While this may provide a short-term boost for the financial oligarchy, it increases the instability in the global financial system, reflected in the fact that one quarter of all bonds worldwide, some $15 trillion worth, are now trading at negative yields meaning that if an investor held them to maturity they would make a loss.
The consequences of such instability and the impact of political factors was demonstrated in Argentina on Monday when there was massive market sell-off after Argentine President Mauricio Macri, regarded as “market friendly,” was heavily defeated in primary elections held over the weekend. The main stock market index fell by 37 percent in peso terms and by 48 percent in US dollar terms because of the fall in the value of the currency, making it the second-largest one-day fall in any of the 94 markets tracked by Bloomberg since 1950.
The Financial Times reported that, according to its calculations, bond funds run by Michael Hasenstab at the US firm Franklin Templeton, which heavily invested in Argentine debt, had lost nearly $1.8 billion in a single day.
Earlier this week, the Trump administration tried to halt the slide in the markets by announcing an easing of introduction of new tariffs on an additional $300 billion worth of Chinese goods.

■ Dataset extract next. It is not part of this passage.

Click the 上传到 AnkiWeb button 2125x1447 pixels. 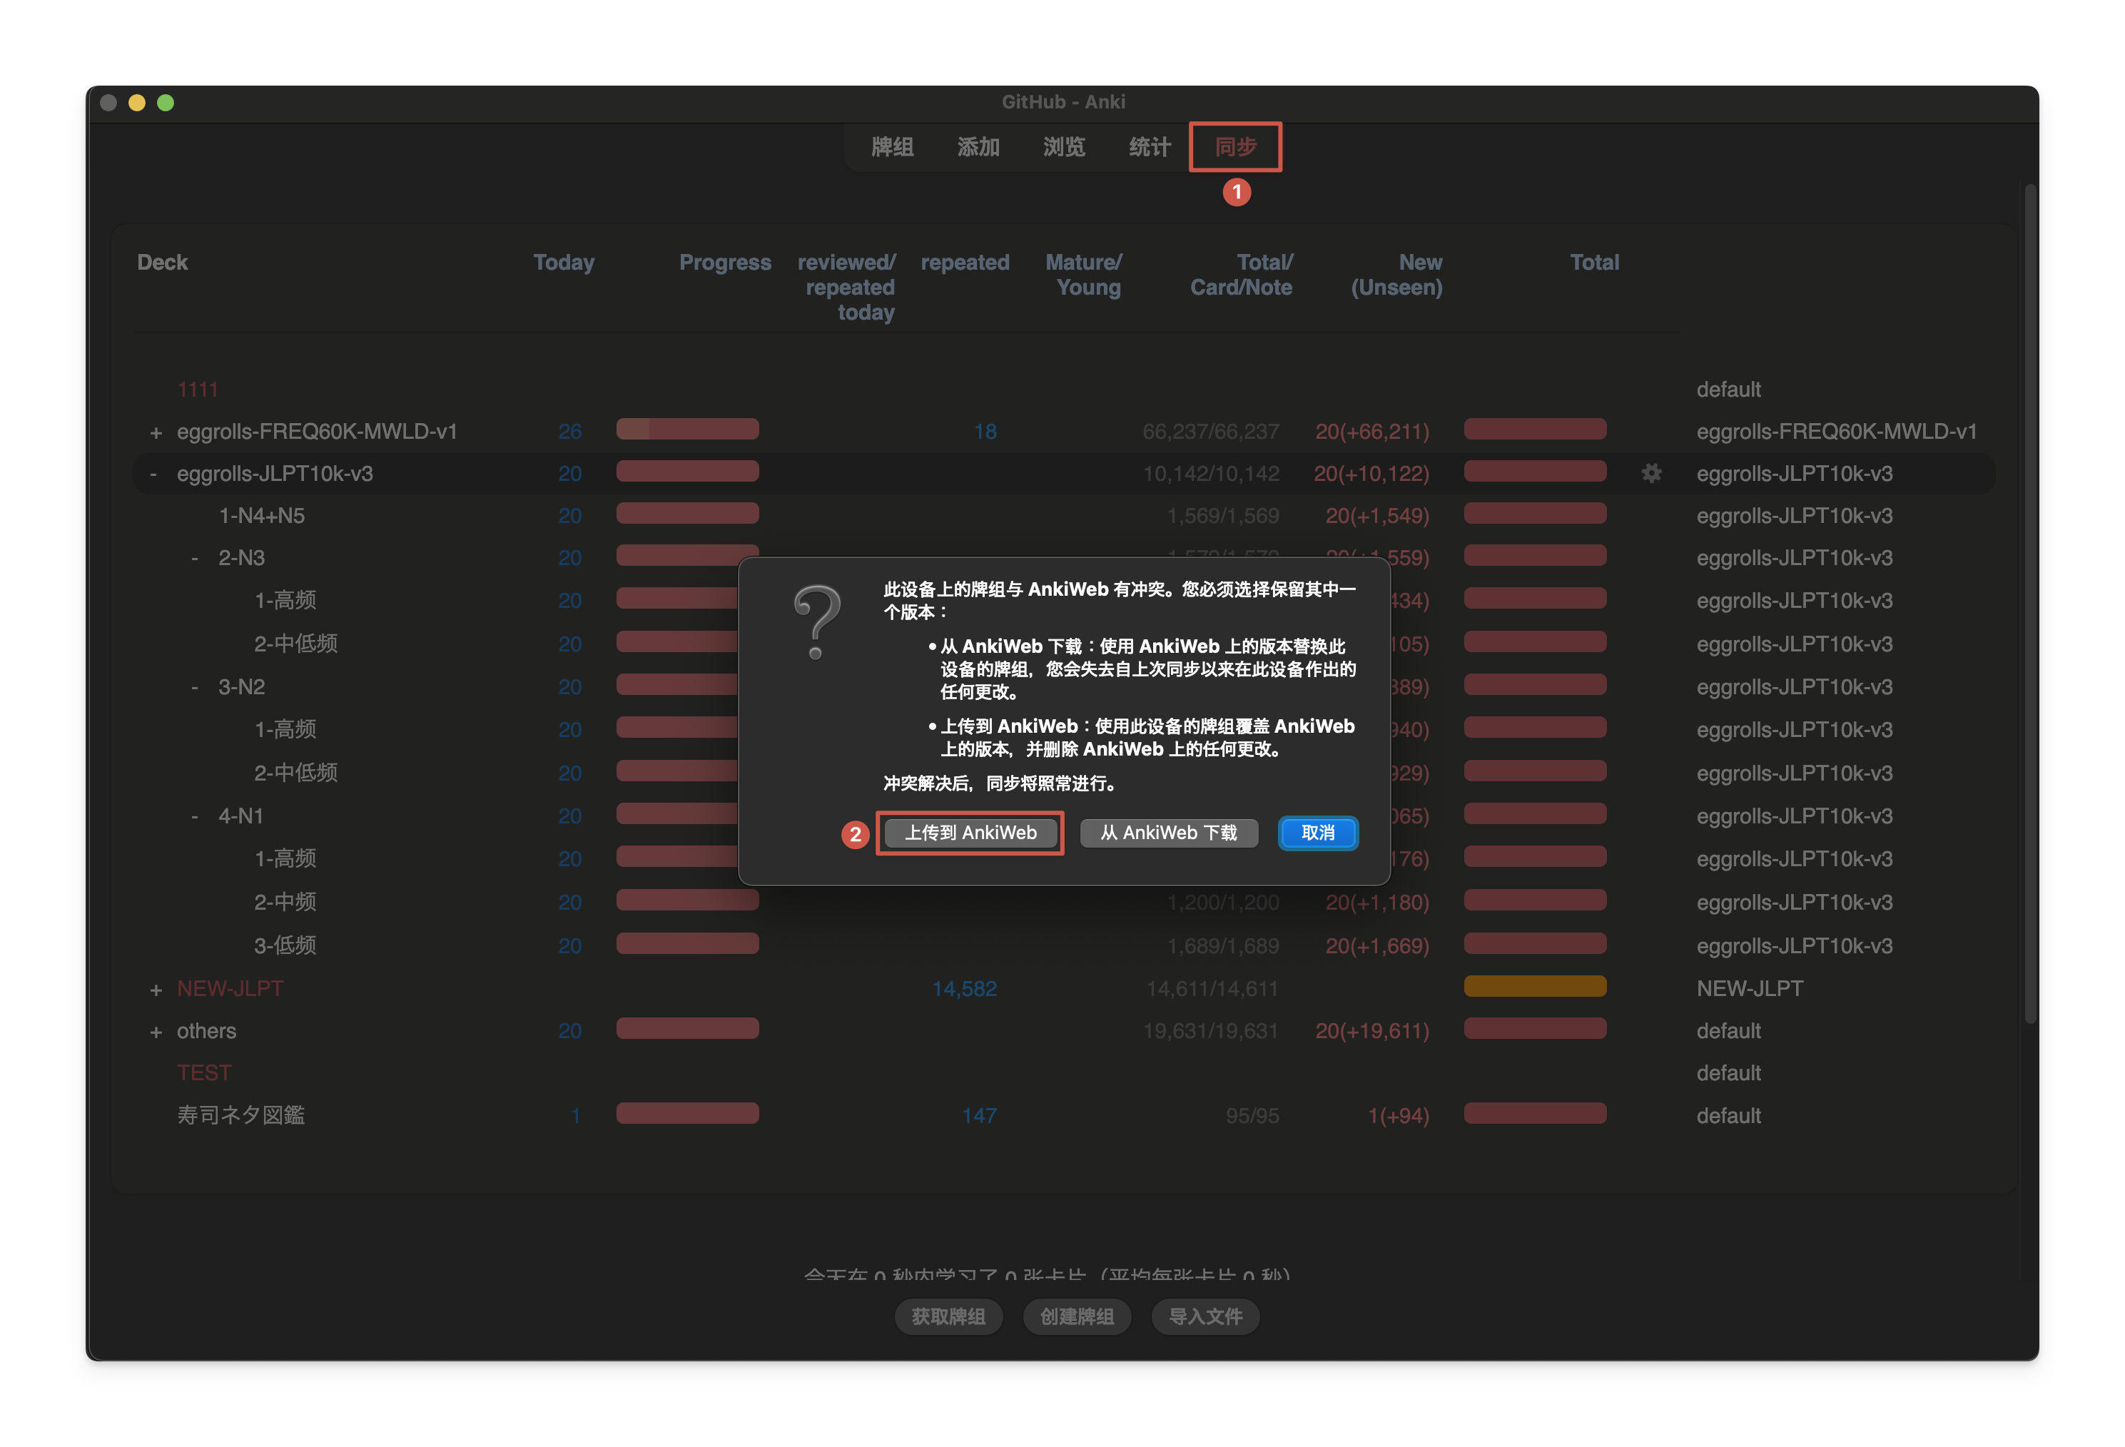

US Trade Representative Robert Lighthizer, who has been widely reported as being opposed to the imposition of the new levies, announced that the tariffs, due to come into effect on September 1, would be delayed on some items such as cell phones, laptop computers and video games until December 15. Other items would be removed entirely from the list on “health safety, national security and other factors.” Overall, the extension will apply to around $156 billion worth of goods.
The delay in the tariff measures, which came after what US President Trump called a “productive” telephone conversation between US and Chinese trade representatives, provided a boost to the markets with the Dow rising by 1.44 percent on Tuesday.

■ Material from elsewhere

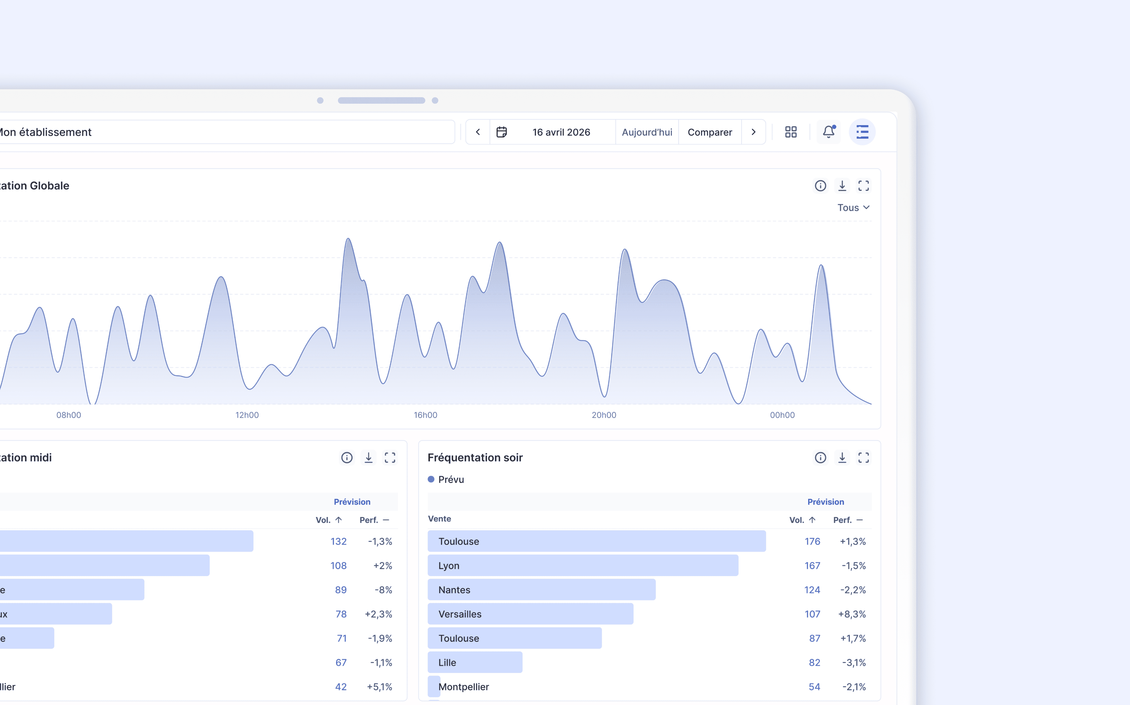Viewport: 1130px width, 705px height.
Task: Go to next day arrow
Action: pos(753,132)
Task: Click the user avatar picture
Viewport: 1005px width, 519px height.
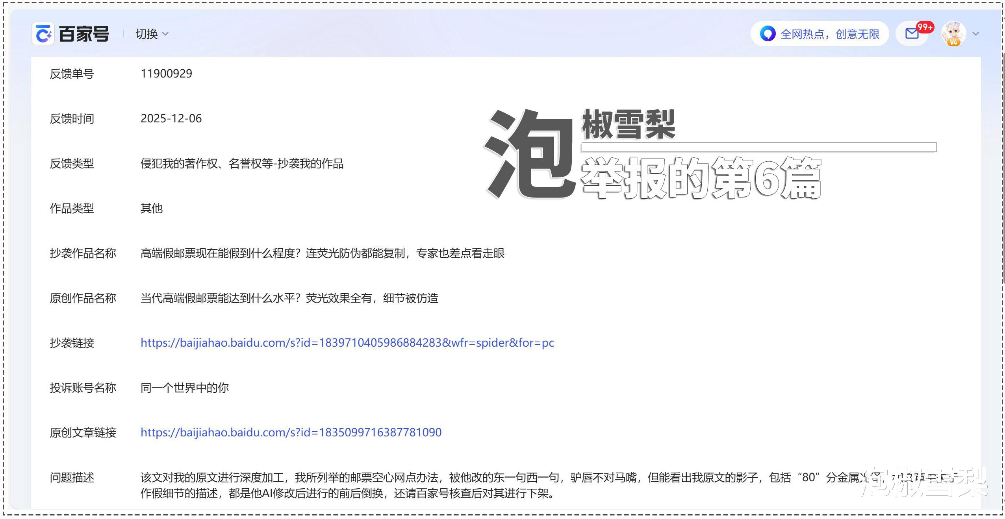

But it lasted barely 24 hours as the markets plunged yesterday on the back of the worsening outlook for the global economy and the recognition that the delay did nothing to overcome the major obstacles to any trade agreement between Washington and Beijing. Further face-to-face negotiations have, at least tentatively, been scheduled for next month but it is by no means certain they will go ahead.
In addition to the growing recognition that the financial measures adopted over the decade since the eruption of the global financial crisis have exhausted themselves and are in fact creating the conditions for a new meltdown on an even wider scale, there is a deep fear in ruling circles of developing opposition in the working class.

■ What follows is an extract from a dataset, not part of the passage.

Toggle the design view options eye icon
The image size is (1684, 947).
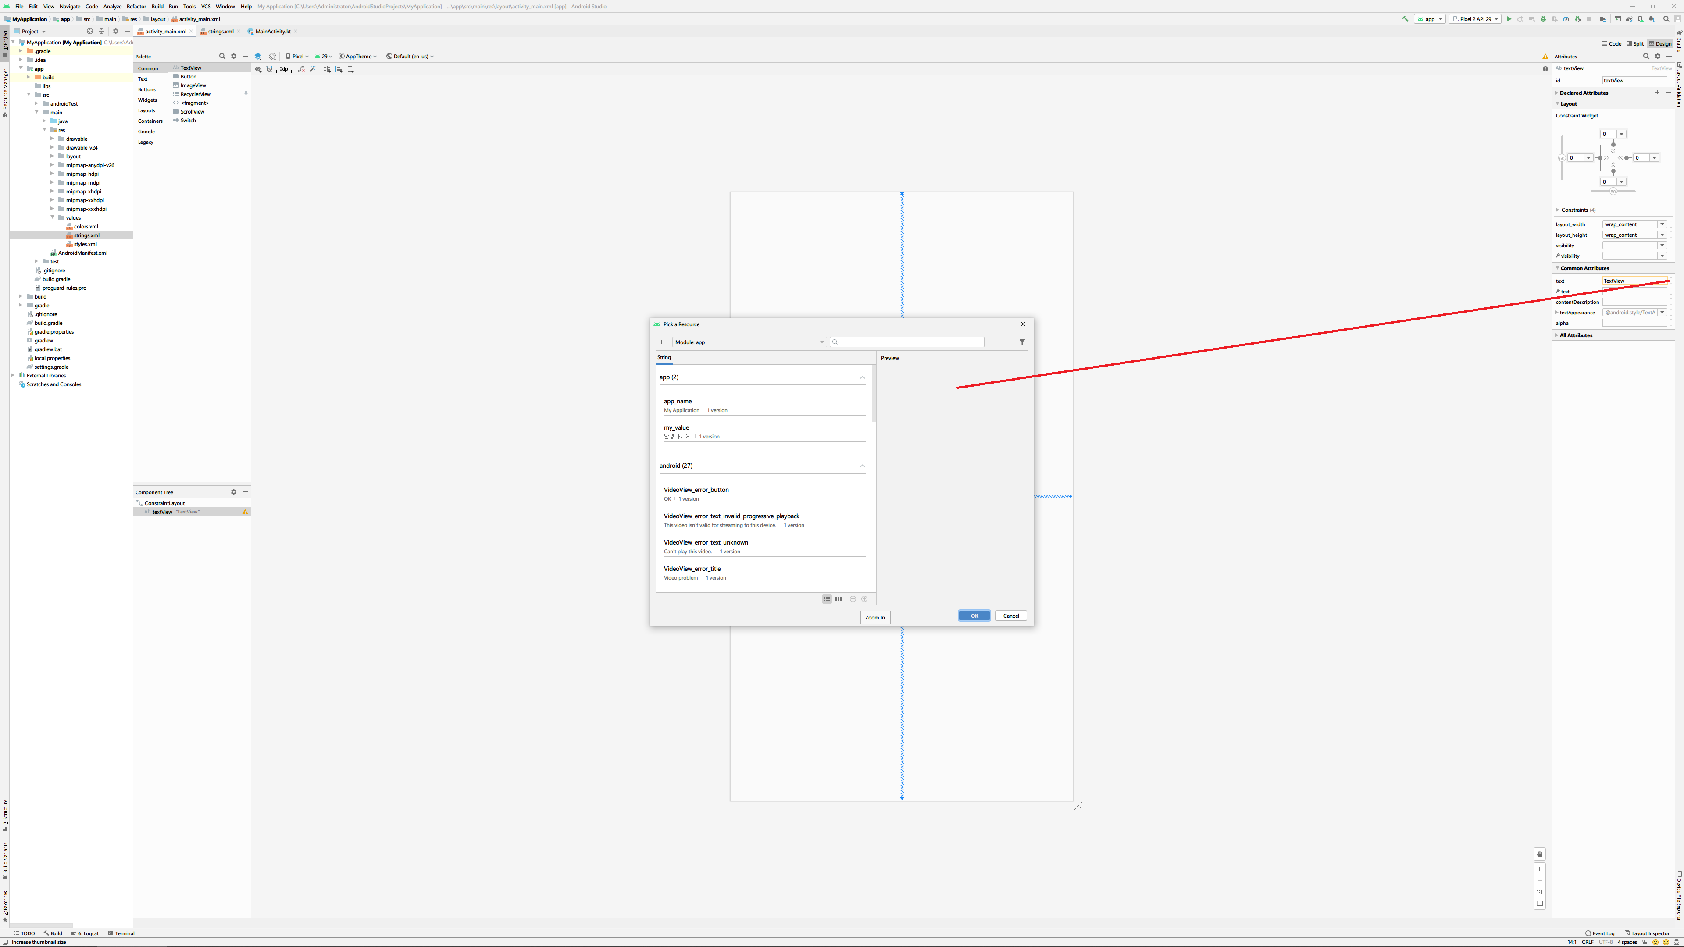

The unexpected rejection of the Argentine President Macri sent a shiver through the markets because it was based on massive opposition to the austerity program being dictated by global finance capital.
Likewise, the continuing demonstrations in Hong Kong, and the growing involvement of the working class, fuelled by deepening opposition to social inequality, are being regarded with increasing trepidation. Together with the mass demonstrations in Puerto Rico and North Africa, coupled with deepening social anger in the US, Europe and elsewhere, the Hong Kong protests point to the emergence of a movement of the working class against the entire framework of capitalist rule.